11 Data: Lipiec 28 2007 09:55:35
Temat: Re: [press] skarbowka kontra akcyza
Autor: J.F. 

On Sat, 28 Jul 2007 01:25:31 +0100,  flex wrote:

"J.F."  wrote in message
Hm, a jak sprzedasz osobie z innego miasta ?
Poza tym to pomysl dobry na Irlandie - maly kraik, to moga zmarnowac
dwa znaki na rocznik. W GB jest tylko jedna litera.
No i .. w zasadzie po co ten rocznik w rejestracji ?

no chyba normalne, ze to jest lepsze, bo chociaz wiesz kiedy byl nie
zarejestrowany ale kiedy wyprodukowany, o to tu chodzi zwykle

Rownie dobrze moge napisac: a co kogo obchodzi kiedy byl
zarejestrowany, bedzie chcial kupic to zajrzy w dowod.

Albo: to chyba normalne ze to jest lepsze jak jest porzadek
i tablice wskazuja na miejsce zamieszkania.

Uwazam ze nie ma sensu wydawac tyle kasy pracujac w PL na kolejne
rejestracje blachy jakies oplaty, to jest skandal. Polska biedny kraj i

Od chwili zadzialania Cepiku w zasadzie przyznaje ci racje.
Po co zmieniac tablice i po co na nich wskazywac rok rejestracji ..

zdziera z obywatela co tylko sie da, w irlandii nie ma takich rzeczy i jakos
nikt nie narzeka, co do aut tylko placisz Road TAX co roku,

A w Polsce nie placisz [za osobowe]. Ale zdzierstwo w tej Irlandii.
A paliwa to tam ile kosztuja ?

W Irlandii place podatek drogowy i wiem za co
place, ktos ma wiecej cm3 w silniku placi wiecej.

Taa - na pewno wiesz za co placisz ? Czemu od pojemnosci silnika ?

Ja mam 1.6 ccm place 391Euro, ale wiem ze zawieszenie mam w dobrym stanie

Chyba wole 200zl przy zakupie niz 1500 co roku :-P
Wydalem 500zl na naprawe zawiasu .. 6 lat temu :-)

Zreszta jak spalasz 1000 litrow benzyny rocznie to place
jakies 1700zl akcyzy plus 600 VAT. Ty chyba placisz nieco wiecej.

A drogi ... mamy dziurawe, ale powoli remontujemy.

Fakt - usilowalem ostatnio przewiezc chora osobe po wroclawiu
delikatnie.

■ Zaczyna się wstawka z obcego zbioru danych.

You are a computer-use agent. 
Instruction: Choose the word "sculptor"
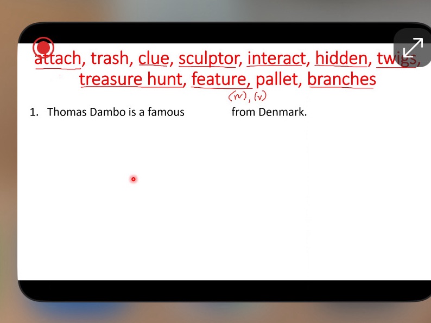(x=208, y=58)
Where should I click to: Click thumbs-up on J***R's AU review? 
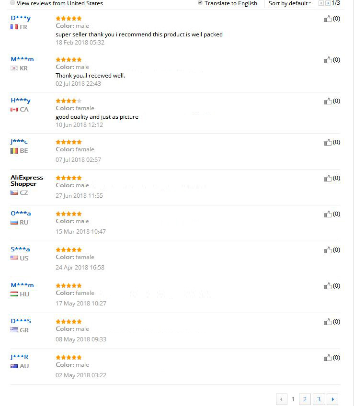click(x=328, y=358)
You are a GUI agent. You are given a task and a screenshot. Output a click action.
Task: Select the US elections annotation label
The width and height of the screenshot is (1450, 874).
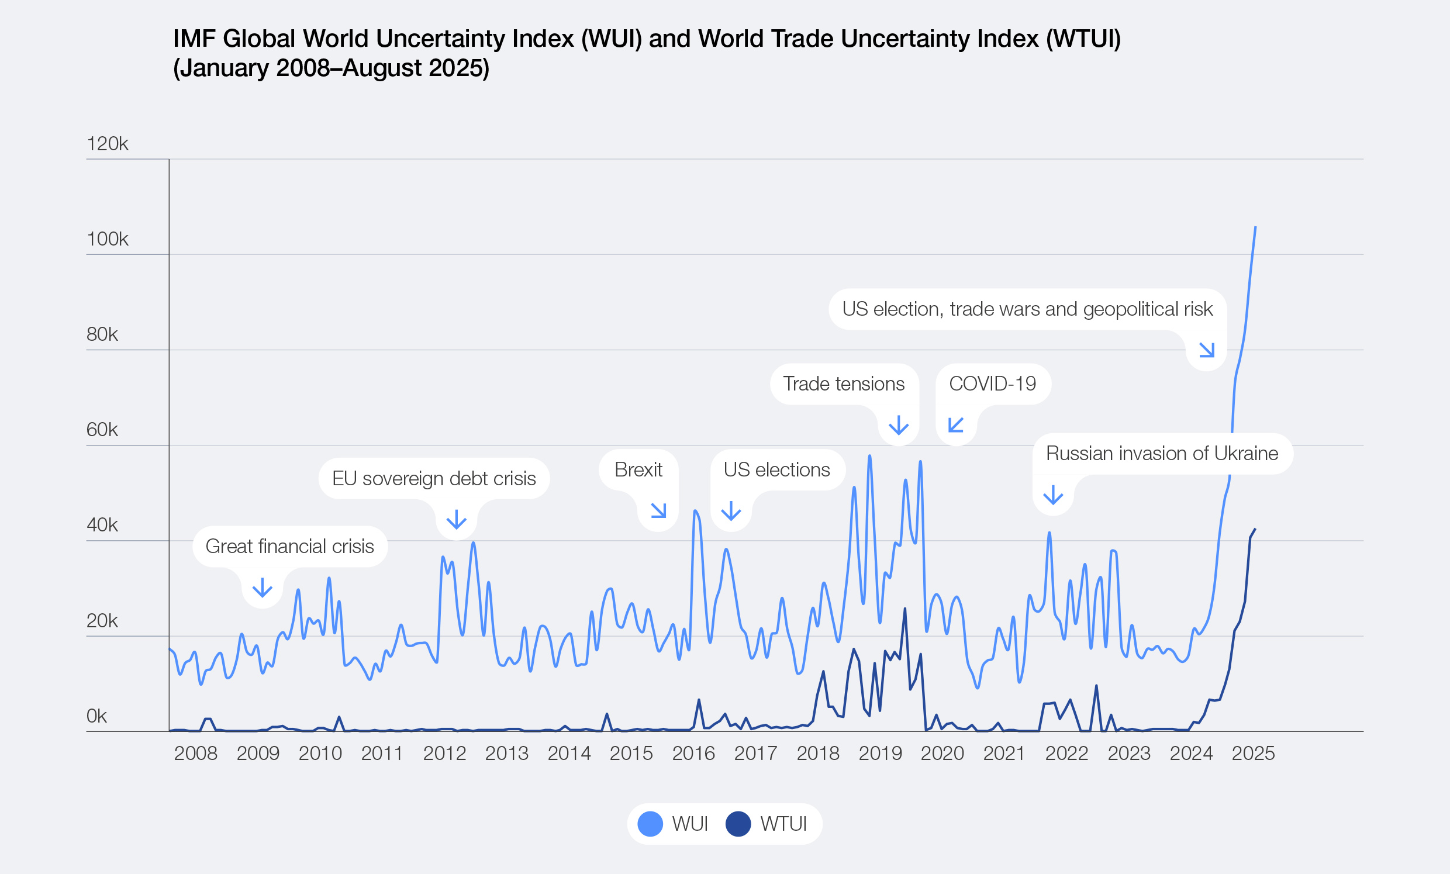pos(777,470)
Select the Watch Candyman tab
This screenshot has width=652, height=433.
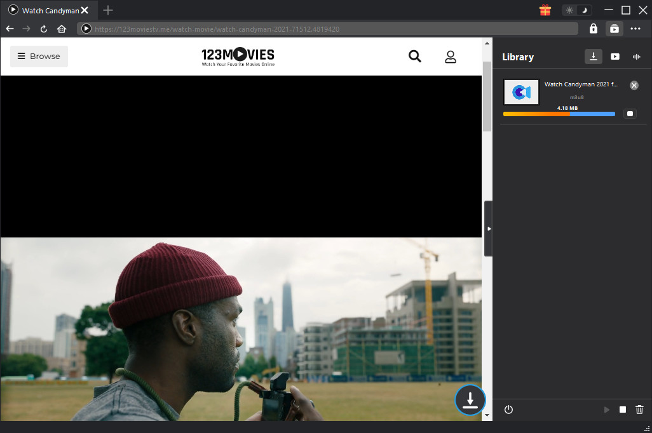pos(44,10)

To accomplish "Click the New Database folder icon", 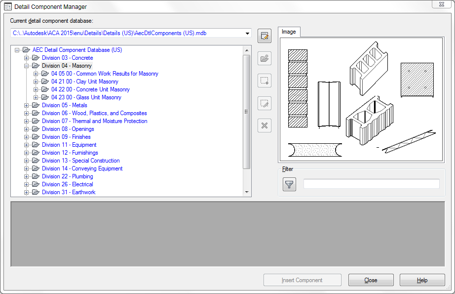I will (264, 58).
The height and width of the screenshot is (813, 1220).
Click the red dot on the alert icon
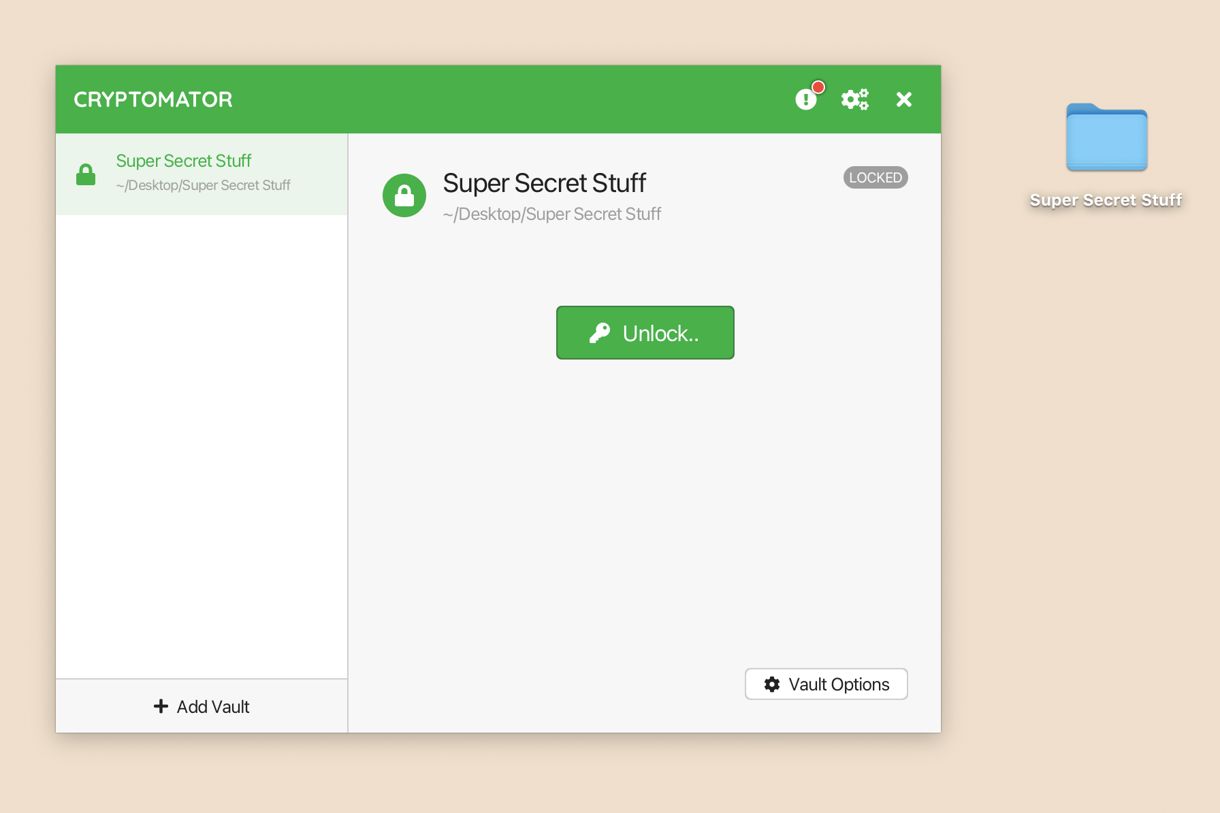click(818, 87)
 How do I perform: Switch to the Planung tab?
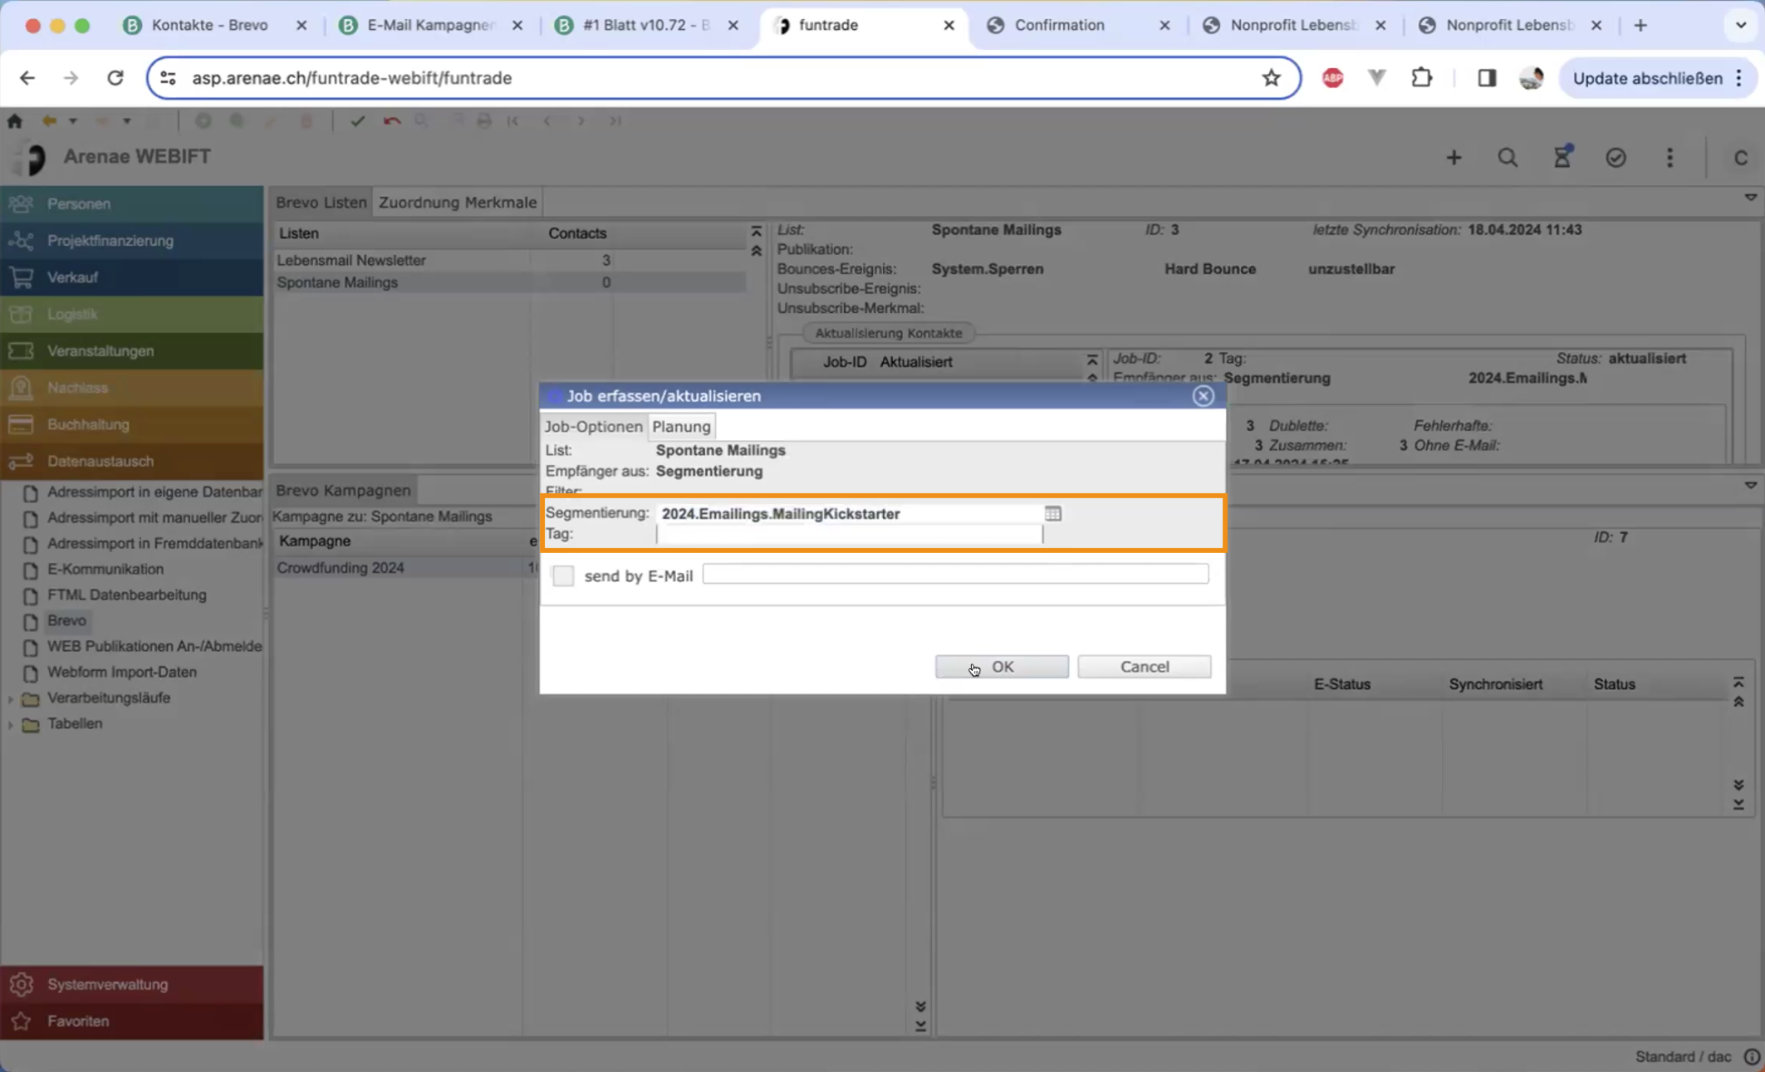pyautogui.click(x=681, y=427)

Nie da sie bez wstrzasow :-(

Wiem ze to dziwne ale Polska to banda zlodziei z rzadu

Powtorze sie: cala Europa zyje z opodatkowania samochodow.
Jedni [Niemcy, Wlosi] mniej, inni [Dania] wiecej, Irlandia
dosc srednio. Kiedys podawalem link do unijnego opracowania.
My sumarycznie chyba mniej niz Irlandia.

J.

12 Data: Lipiec 28 2007 01:32:29
Temat: Re: [press] skarbowka kontra akcyza
Autor: Seweryn 

"J.F."

Juz ty sie nie martw - europa zyje z kierowcow mocno, a i w USA ich
dociazaja.

W Irlandii akcyza tez jest i to niemala, ale tylko przy pierwszej
rejestracji w kraju.  Jesli importujesz auto (nowe czy uzywane), to akcyza
zaleznie od pojemnosci silnika wynosi 22.5 - 30%, wiec rózowo tez nie jest.
Co ciekawe, przy importowaniu drozszego autka sprawdzane jest jego
wyposazenie dodatkowe (po numerze VIN) i wszystkie wypasy, które w tutejszym
salonie bylyby wyposazeniem dodatkowym (klimatyzacja, skórzana tapicerka,
hak holowniczy, nawigacja, lampy ksenonowe, alufelgi, inne zabawki) dolicza
sie osobno do ceny rynkowej "golego" auta i od tego oplaca dodatkowa akcyze!
A to moga byc dosc spore sumy... Ot taki dodatkowy podatek od luksusu ;).
Dla pocieszenia - dotyczy to aut mlodszych niz... 30-letnie oraz klasyków.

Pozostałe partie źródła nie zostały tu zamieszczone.